Thursday, September 29, 2011

Dishwater

The other night the dishwasher was full and it made sense to do the remaining dishes by hand. I filled the sink with sudsy water and put my arms in, almost up to the elbows. I couldn't believe how good it felt to stick my hands in that water. I'd forgotten. I'll scrub a pot, rinse a wine glass, but rarely these days do I fill a sink. And there it was - the warm water, dishes thudding against metal, the scent of the dish soap.

These are ambitious times and today we're all the CEO's of our own little start-up. We take on each day with drive and intention. We know that things have shifted, that our minds will be the new industry, that the ability to connect and express ourselves have become a commodity. We don't understand it and still we're all scrambling to take part. We do it because we have to. We email, we blog, we post on facebook, we participate in groupspeak, groupthink, and we try to stand out in all of it. We do it for a living. We do it for leisure.

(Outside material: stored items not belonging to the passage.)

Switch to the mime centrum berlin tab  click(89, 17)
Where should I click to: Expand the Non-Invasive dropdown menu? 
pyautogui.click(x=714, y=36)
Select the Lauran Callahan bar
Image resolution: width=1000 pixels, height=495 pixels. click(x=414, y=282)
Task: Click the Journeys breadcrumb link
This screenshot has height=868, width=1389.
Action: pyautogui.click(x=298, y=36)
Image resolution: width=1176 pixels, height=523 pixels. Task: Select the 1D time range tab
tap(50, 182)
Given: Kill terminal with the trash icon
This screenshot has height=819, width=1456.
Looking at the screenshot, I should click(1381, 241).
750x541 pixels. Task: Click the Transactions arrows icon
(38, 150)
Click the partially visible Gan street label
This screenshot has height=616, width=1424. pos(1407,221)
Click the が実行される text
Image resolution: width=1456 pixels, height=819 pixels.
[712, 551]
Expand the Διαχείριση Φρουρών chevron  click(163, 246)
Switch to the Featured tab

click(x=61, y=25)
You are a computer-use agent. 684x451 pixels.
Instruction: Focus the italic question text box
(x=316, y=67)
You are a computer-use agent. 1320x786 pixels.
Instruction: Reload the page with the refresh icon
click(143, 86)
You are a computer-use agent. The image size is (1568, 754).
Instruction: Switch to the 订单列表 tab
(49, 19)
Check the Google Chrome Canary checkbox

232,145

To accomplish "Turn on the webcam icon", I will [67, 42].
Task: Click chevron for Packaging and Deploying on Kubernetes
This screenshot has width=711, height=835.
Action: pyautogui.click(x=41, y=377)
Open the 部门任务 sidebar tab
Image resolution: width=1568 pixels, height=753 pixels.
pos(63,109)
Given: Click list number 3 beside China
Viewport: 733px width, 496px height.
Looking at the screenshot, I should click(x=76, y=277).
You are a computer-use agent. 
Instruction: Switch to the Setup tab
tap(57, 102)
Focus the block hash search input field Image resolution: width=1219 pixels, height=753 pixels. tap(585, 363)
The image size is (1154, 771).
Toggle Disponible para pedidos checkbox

All this participating is exhausting, so we let the machines do the work. We load the dishwasher lickety split and let the warm water run over the dishes without us. We know we're missing something, we have the vague sense of the loss, but we can't get our arms around what it is. And we can't get our arms around what it is, because often enough, we're not even touching it.

Don't get me wrong, I don't want to get rid of the kitchen appliances. I'm happy to turn a dial and let the oven bake my chicken without having to stoke a fire around it. And I'll blog and tweet and sell things online. But there is something about how I had forgotten that sink of warm water and the way it felt really good, not good because it accomplished anything, but because it actually felt good. It makes me wonder - what else am I missing?

Run a sink full to the brim. Add dish soap. Stick your hands in.

You'll see what I mean.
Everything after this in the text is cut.